The Teaching Delusion - Some Reflections - Interactive Maths The Teaching Delusion - Some Reflections - Interactive Maths

Cognitive Load Theoryexplores the limits of working memory and how these can be overcome. Dylan Wiliam has described this as ‘the single most important thing for teachers to know’. 2If teachers need to know it, then school leaders need to know it too. The principle that teachers should be aiming to do themselves out of a job isn’t a bad one. Nor is the idea that we want students to become less and less dependent on teachers as they learn. Where the concept of ‘independent learning’ goes wrong is when people start to talk about particular ‘independent learning skills’ that students can be taught. The theory goes that, once these skills have been acquired, students will be free of the need for teachers. For some, ‘independent learning’ is the holy grail of education. Teaching students how to learn by themselves, without the need for teachers, is what they believe schools should be aiming to do.At any point within any learning sequence, any student may require support. This can come from the teacher, from peers or from resources created for this very purpose. Getting the support matters more than the form it takes. Challenge The big mistake we have made… is to assume that if we want students to be able to think, then our curriculum should give our students lots of practice in thinking. This is a mistake because what our students need is more to think with. Taken from The Teaching Delusion 3: Power Up Your Pedagogyby Bruce Robertson, published by John Catt Educational. Chapter 3 is an exploration of "The science of how we learn", and Robertson works through 7 keys ideas: If we expect our working memory to think about too muchat one time, or about content that is too complicated, we will overload it. As a result, we will stop being able to think, we will make mistakes, and learning will stop.
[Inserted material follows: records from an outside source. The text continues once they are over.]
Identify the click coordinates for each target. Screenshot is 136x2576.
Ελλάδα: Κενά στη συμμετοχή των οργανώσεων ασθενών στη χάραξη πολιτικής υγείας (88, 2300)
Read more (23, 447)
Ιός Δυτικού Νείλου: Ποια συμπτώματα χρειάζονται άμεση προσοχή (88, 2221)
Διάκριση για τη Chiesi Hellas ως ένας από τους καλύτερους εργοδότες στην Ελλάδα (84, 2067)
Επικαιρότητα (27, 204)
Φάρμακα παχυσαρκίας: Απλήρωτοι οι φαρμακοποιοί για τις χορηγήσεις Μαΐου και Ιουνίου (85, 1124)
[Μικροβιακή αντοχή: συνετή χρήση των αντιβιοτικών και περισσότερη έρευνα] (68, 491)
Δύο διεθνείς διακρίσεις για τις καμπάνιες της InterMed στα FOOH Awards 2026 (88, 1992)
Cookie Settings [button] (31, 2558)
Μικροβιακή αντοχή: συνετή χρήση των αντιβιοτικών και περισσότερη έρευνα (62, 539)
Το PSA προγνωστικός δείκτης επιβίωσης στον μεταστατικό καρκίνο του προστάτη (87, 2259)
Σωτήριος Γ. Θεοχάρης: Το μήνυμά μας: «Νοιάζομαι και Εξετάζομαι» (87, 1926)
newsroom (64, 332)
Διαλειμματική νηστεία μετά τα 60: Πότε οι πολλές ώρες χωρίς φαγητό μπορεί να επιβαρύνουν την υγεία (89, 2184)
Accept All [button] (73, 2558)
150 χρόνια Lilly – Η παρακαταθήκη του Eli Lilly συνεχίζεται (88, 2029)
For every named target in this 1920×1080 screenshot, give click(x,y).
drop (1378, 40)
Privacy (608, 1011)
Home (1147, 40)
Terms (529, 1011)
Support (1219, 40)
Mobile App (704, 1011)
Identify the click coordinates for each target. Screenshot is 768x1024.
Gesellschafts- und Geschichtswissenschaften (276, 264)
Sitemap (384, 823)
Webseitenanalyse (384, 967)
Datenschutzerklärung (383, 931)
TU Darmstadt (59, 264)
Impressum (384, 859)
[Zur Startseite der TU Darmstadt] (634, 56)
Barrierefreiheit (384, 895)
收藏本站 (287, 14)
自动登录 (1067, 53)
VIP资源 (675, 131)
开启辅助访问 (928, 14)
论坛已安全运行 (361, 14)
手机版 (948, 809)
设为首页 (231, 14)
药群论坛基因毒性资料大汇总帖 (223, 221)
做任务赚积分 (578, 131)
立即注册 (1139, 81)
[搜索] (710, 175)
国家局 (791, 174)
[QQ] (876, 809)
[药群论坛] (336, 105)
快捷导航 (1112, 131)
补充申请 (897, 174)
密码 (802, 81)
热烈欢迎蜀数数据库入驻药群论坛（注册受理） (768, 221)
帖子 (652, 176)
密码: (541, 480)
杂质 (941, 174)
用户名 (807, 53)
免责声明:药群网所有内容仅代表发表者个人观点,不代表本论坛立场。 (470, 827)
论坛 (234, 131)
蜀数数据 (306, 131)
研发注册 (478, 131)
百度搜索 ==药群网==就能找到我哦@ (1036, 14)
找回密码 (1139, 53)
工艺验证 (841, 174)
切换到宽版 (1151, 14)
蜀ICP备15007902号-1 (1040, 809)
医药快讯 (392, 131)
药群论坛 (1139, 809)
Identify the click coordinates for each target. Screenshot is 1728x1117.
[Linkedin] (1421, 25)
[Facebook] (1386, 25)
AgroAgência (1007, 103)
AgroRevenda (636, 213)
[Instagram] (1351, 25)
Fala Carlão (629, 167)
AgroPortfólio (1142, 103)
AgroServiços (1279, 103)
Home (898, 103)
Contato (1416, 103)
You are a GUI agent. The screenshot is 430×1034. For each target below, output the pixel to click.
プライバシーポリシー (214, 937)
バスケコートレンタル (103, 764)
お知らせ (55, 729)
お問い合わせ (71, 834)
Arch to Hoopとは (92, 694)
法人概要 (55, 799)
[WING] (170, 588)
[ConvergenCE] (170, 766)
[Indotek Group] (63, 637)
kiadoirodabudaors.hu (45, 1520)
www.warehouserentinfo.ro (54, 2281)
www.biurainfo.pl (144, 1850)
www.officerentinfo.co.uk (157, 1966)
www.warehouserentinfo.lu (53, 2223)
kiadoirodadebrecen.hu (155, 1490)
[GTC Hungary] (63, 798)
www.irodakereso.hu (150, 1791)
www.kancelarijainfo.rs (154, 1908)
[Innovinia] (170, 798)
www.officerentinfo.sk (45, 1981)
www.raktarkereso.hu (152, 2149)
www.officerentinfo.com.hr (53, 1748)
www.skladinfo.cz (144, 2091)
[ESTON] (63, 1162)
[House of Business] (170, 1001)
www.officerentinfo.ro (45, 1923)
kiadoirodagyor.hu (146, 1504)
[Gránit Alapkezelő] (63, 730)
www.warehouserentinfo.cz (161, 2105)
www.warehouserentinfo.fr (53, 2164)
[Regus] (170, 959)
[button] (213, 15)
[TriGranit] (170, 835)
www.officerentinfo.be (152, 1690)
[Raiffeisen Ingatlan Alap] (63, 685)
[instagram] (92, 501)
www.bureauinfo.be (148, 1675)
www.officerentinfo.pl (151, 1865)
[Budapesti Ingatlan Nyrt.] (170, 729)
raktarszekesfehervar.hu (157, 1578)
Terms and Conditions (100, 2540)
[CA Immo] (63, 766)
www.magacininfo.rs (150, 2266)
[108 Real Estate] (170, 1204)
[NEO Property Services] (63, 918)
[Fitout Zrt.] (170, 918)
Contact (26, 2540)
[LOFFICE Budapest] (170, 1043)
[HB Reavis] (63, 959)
The Teaching A 5-Minute Guide to: Cognitive Load Theory – The Teaching

If we think it is okay for different students to learn more or less than others, this suggests we think it is okay for different students to have different opportunities once they leave school. I do not think this is okay. As teachers and school leaders, we should be doing as much as we can to ensure that everystudent has the same opportunity. This means that we need to do as much as we can to teach them all the same core curriculum. Mutated differentiation Success criteria relate to the evidence you are looking for to determine if students have learned what you intended. A useful acronym is WILF: ‘WhatIamLookingFor’. Intrinsic loadis the natural, unavoidable loadcaused by thinking about anything. It is essential to learning. The first is that such approaches to differentiation consume teacher timeto such an extent that it not only becomes unreasonable, but unmanageable. The perceived benefits could never balance with the very real costs. No teacher should be expected to differentiate like this. Ever.

Let me get this straight. We’re behind the rest of our class and we’re going to catch up to them by going slower than they are?’ An exception is when it comes to students learning what we plan for them to learn. Here, difference isn’t a good thing. We want allstudents to learn everythingset out in our curriculum. However aspirational this aim might be, it is what all teachers should be aiming for.

Asda Great Deal

Free UK shipping. 15 day free returns.
Community Updates
*So you can easily identify outgoing links on our site, we've marked them with an "*" symbol. Links on our site are monetised, but this never affects which deals get posted. Find more info in our FAQs and About Us page.